Thanks for this paper, it’s very helpful!

I’m trying to implement some of these statistics for a model with ordered categorical variables, but I’m a bit stuck with the discrepancy function, and was hoping you could help.

For continuous variables, the discrepancy function is defined as:

F_{ML}=\log|\hat{\Sigma}| - \log|S| + trace(S\hat{\Sigma}^{-1})-p+(\bar{y}-\hat{\mu})^T\hat{\Sigma}^{-1}(\bar{y}-\hat{\mu})

Where \hat{\mu} = \alpha + \Lambda\gamma and \hat{\Sigma} = \Lambda\Psi\Lambda^T + \Theta

In the case of a categorical y, the discrepancy function is defined in terms of the underlying latent Y^*. But in this case, how would I parameterise \hat{\mu}, since the intercepts \alpha are fixed to zero to identify the thresholds?

Thanks again!
Andrew

Andrew

The access of how this is worked depends on which program you are looking at. For example, historically as the development of categorical variables models in lavaan, has been always problematic to match the results to Mplus.
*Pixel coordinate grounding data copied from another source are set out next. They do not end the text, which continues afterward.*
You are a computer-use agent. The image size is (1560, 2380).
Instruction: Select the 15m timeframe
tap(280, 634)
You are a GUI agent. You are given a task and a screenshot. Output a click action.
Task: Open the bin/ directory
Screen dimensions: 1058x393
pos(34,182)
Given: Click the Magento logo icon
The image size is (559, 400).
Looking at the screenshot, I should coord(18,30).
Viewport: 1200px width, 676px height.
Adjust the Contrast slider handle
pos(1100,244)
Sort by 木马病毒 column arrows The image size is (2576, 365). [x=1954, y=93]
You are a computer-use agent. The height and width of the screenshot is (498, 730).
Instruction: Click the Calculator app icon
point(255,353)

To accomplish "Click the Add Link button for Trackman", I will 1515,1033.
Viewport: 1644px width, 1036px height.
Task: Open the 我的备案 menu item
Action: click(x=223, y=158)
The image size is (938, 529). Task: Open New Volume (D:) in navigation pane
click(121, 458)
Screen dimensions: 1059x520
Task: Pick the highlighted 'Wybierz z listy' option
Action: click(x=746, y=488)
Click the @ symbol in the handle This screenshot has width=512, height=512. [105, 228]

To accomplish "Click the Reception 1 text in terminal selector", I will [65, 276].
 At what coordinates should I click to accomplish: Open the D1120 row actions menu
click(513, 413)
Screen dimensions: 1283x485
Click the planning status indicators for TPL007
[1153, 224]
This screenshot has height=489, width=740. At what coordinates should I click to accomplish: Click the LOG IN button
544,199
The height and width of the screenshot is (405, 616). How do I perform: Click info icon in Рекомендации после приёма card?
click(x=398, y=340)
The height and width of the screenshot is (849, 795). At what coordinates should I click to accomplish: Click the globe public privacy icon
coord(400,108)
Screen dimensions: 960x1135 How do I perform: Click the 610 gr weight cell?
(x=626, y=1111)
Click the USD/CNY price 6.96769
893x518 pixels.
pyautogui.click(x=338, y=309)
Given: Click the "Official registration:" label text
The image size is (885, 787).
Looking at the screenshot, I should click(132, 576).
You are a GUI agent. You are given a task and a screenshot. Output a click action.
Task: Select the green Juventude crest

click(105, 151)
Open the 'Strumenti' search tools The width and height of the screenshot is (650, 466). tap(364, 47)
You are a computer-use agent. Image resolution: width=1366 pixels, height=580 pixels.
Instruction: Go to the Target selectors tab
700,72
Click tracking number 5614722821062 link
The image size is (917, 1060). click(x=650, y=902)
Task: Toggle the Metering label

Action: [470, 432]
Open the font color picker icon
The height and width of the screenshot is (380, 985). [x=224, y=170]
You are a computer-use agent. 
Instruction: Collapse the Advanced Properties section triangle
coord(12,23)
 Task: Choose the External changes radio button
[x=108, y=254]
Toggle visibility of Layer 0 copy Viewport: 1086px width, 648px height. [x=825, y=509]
My recommendation would be to look at the hidden functions in lavaan, Yves has made this to follow the respective equations and you can match this. The ones I think you are looking is lavaan:::computeMuHat.LISREL

A major issue with the estimation of these discrepancy functions, they need to be the marginal likelihood functions. Which can be tricky to code.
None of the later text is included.